EXERCISE INPUT Start Marker

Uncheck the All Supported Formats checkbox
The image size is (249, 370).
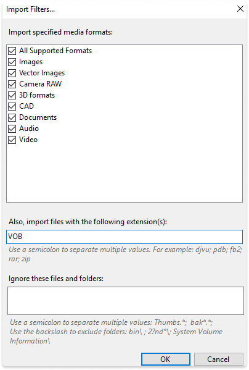[x=12, y=51]
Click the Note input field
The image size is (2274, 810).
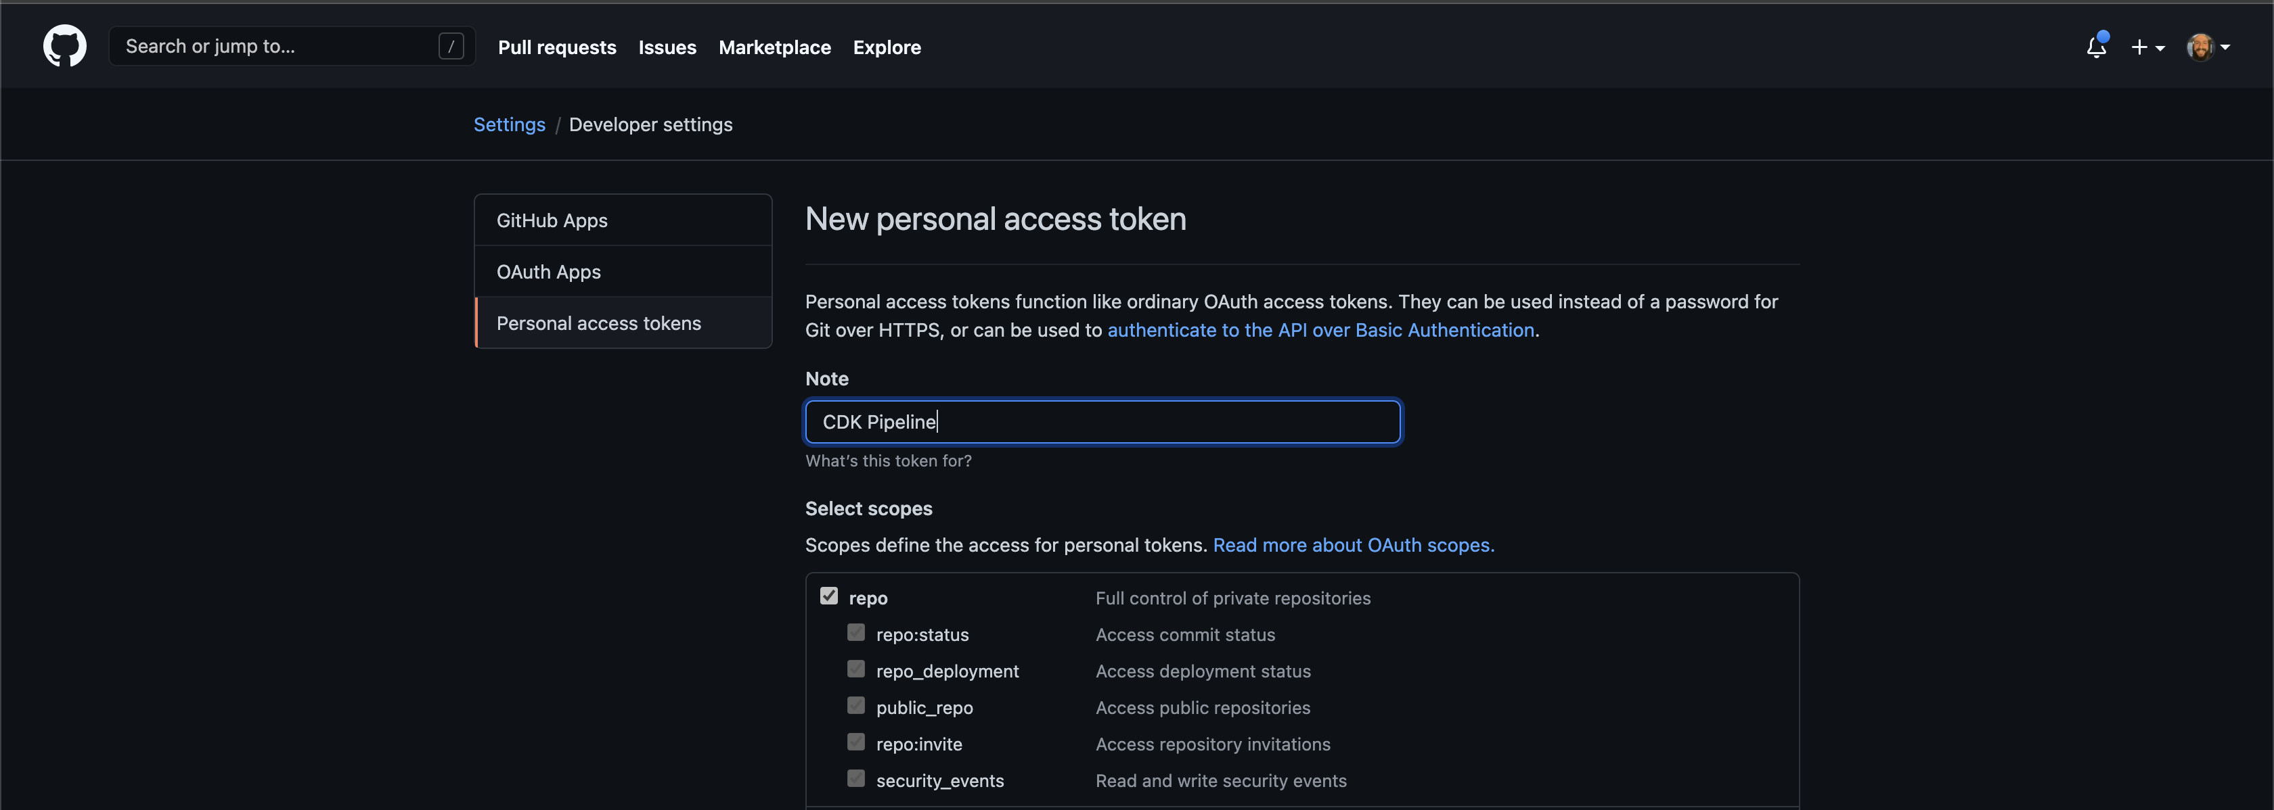(1103, 421)
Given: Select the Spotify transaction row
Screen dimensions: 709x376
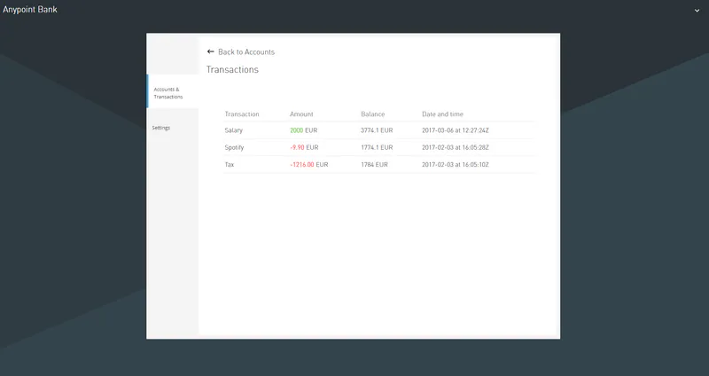Looking at the screenshot, I should (x=235, y=147).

EXERCISE INPUT End Marker

EXERCISE AIM =>
When copying the entries, drop the images and keep every line exact.

ANSWER AREA =>
Uncheck the All Supported Formats checkbox
The image size is (249, 370).
[x=12, y=51]
Click the Note input field
The image size is (2274, 810).
(1103, 421)
Given: Select the Spotify transaction row
Screen dimensions: 709x376
Looking at the screenshot, I should (x=235, y=147).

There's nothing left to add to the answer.